* **SHORT EXERCISE**
Please edit every entry below, replacing "pixels" with "px" and leaving all else unchanged. Omit the pictures from your answer.

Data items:
------------------------------------------------------------------------

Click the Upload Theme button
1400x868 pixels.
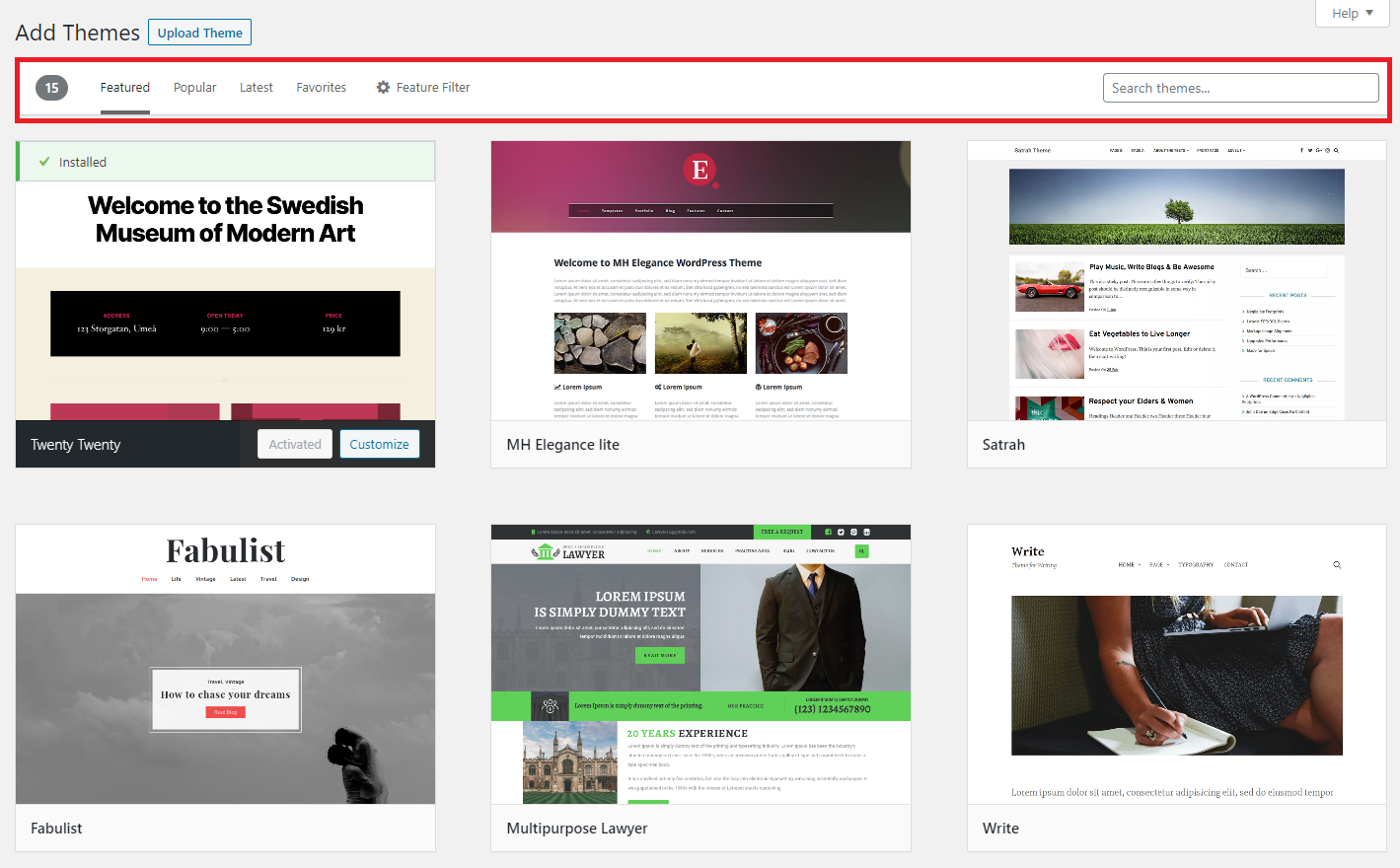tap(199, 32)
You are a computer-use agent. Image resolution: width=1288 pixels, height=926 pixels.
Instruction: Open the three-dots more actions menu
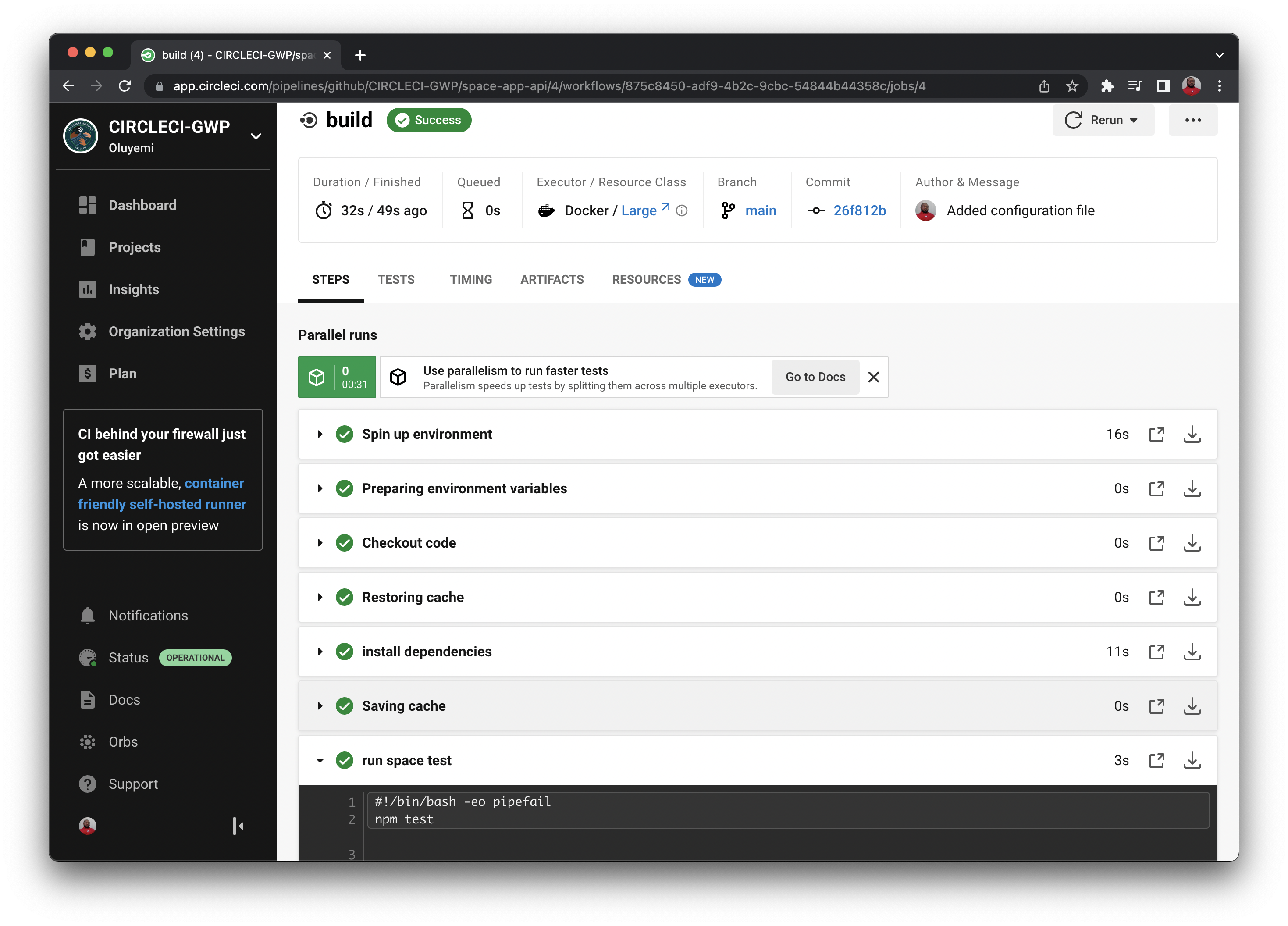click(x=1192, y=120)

------------------------------------------------------------------------

* **RESPONSE**
Click the Upload Theme button
1400x868 px.
tap(199, 32)
You are a computer-use agent. Image resolution: width=1288 px, height=926 px.
Instruction: Open the three-dots more actions menu
click(x=1192, y=120)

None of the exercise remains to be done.